Llegar un poco más tarde

Ramón Loureiro Calvo
Ramón Loureiro CAFÉ SOLO

FERROL

18 jul 2020 . Actualizado a las 23:28 h.

Es cierto que el éxito está sobrevalorado. Y la victoria, más todavía. Me lo comentaban esta mañana unas señoras muy amables y muy simpáticas con las que coincido a menudo cuando yo voy a tomar el primer café del día y ellas se dirigen, paseando, al parque en el que hay unos patos que también son grandes amigos míos. Me decían estas señoras, hoy un poco enfadadas, que vivimos un tiempo en el que todo el mundo quiere ser el primero en algo, sentirse siempre más importante que los demás; y, por supuesto, tener razón. ¿Dónde ha quedado aquello de que ahora íbamos a centrarnos en las cosas que realmente valen la pena? ¡Qué rápido olvidamos! Pero, como saben muy bien los deportistas -y como sabía también Onetti-, la línea que separa el triunfo de la derrota es extraordinariamente delgada. Steve Prefontaine, probablemente el atleta más venerado de la historia de los Estados Unidos -su ejemplo va más allá de lo deportivo, y se le considera la personificación del valor-, nunca ganó una medalla olímpica. Fue cuarto en los 5.000 metros de los Juegos de Múnich, en 1972, donde llegó décimo el vigués Javier Álvarez Salgado, otro fondista muy querido. Tampoco ganó medalla olímpica alguna Bannister, el primer atleta que corrió una milla en menos de cuatro minutos (fue cuarto en los Juegos de Helsinki, en 1952). Ni el gran Mariano Haro, nuestro querido Mariano, cuarto en el 10.000 de Múnich y cuatro veces seguidas subcampeón del mundo de campo a través. Entre los atletas olímpicos que más admiro hay, como es natural, muchos campeones, como el cubano Alberto Juantorena, ganador de los 400 y de los 800 metros en Montreal-76. Un extraordinario ser humano a quien tuvimos la suerte de conocer cuando visitó Galicia invitado por Isidoro Hornillos, olímpico también él en un par de ocasiones. Pero si yo tuviese que elegir una gesta deportiva me quedaría, sin duda, no con el color del oro, ni con el de la plata, sino con el bronce de Abascal en los Juegos de Los Ángeles-84. Un bronce que le vi ganar en una tele en blanco y negro, y que me dio una inmensa alegría cuando, en nuestra casa de Sillobre, yo empezaba a recuperarme un poco de una larga enfermedad. El oro es para las enciclopedias, claro que sí. Pero el bronce es para el corazón, que es donde se fragua la eternidad. Y el cuarto puesto, el de las leyendas como Prefontaine, Bannister y Haro, ya no digamos.
:::
■ Qué hacer
¿Concuerda con la columna cada una de estas afirmaciones? Responde sí o no a cada una y cita las palabras de la columna que lo deciden.
1. Steve Prefontaine ganó una medalla olímpica.
2. Bannister quedó cuarto en los Juegos de Helsinki.
3. Alberto Juantorena ganó los 400 y los 800 metros en Montreal-76.

■ Datos proporcionados
:::
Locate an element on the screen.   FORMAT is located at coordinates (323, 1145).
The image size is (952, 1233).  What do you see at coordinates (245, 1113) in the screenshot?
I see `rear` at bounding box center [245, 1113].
:::
■ Tarea resuelta
1. No: «nunca ganó una medalla olímpica».
2. Sí: «fue cuarto en los Juegos de Helsinki, en 1952».
3. Sí: «ganador de los 400 y de los 800 metros en Montreal-76».